Task details: Using the entries that follow, establish how many lines contain the word "dimensions" and give only that figure.
(Beginning of Exercise inputs)
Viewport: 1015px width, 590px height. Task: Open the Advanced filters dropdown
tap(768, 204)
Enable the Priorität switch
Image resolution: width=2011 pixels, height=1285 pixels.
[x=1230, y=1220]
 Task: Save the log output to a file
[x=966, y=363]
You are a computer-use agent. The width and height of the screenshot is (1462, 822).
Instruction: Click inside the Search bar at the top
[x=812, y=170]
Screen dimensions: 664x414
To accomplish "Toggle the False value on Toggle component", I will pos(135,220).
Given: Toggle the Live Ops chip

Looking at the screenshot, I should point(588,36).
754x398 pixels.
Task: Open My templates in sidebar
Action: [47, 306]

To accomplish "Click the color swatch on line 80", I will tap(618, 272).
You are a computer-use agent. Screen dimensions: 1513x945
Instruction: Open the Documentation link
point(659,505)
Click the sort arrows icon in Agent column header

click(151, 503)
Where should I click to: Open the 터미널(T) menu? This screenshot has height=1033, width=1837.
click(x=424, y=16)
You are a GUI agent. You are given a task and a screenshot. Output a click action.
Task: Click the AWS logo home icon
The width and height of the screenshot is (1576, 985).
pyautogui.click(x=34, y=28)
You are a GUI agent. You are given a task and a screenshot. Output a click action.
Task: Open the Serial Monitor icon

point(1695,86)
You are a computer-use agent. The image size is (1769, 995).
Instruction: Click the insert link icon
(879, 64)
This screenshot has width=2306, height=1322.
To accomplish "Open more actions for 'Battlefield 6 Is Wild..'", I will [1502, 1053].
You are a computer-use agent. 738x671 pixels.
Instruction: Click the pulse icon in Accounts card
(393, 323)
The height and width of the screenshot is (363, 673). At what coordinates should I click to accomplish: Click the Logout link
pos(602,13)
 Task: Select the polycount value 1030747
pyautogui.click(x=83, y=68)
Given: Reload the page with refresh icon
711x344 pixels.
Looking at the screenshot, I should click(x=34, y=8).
(End of Exercise inputs)
Answer below: 2